Answering the 'why not to use NumRenderingThreads' question.
Its complicated :-)
PostScript is an interpreted language and can only be run as a single thread of interpretation because the state can change as you go, and program execution can rely on the current state. Since you cannot multi-thread the interpreter you need to start at the beginning of the program and proceed to the end.
So, in order to run threads, we write a 'clist' a form of what's known as a display list. This isn't interpreted, its little more than a list of graphic primitives and positions on the output page which is derived by executing the PostScript program. NB the clist is a fixed resolution, the original PostScript program isn't, the PostScript program can take different actions depending on the environment it executes in, the clist can't, etc.
We then split the output page into horizontal stripes and use the clist to run one thread per stripe to render just the bits that lie on that stripe. The clist allows multiple thread access and because its not interpreted, values don't change. Some objects will lie across striped and will be (partially) rendered multiple times (this is important for image data) In order to create the final page we stitch the stripes back together.

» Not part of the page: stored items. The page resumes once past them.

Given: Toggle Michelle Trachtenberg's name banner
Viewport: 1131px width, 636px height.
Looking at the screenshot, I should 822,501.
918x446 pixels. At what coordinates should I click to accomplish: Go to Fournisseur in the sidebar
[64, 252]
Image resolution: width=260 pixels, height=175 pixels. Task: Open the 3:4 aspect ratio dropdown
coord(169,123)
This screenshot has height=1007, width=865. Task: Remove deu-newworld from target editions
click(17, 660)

This means that overall we need to interpret the program write the clist, read the clist multiple times creating multiple stripes, which we then need to put back together.

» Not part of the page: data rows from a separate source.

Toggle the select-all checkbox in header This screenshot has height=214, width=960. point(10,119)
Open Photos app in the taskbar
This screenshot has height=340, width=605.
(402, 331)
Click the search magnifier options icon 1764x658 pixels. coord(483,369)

Alternatively we can use a page buffer, a chunk of memory large enough to hold the entire output. We interpret once, and render as we go. We don't write a clist, we only render each object once and we don't need to consolidate the outputs. Not surprisingly this is faster.
So what's the point of a clist and multiple threads ? Well at high resolution most systems don't have enough memory to hold the entire output in one go, so we have to produce stripes and stitch them together, which means we need a clist. If we have to go down that route then yes, NumRenderingThreads will be faster.
At 150 dpi, unless you are printing banners for the sides of buildings, this is unlikely to be the case :-)
So NumRenderingThreads can be faster, but in your case it almost certainly isn't. But it may be so fast anyway that you can't tell.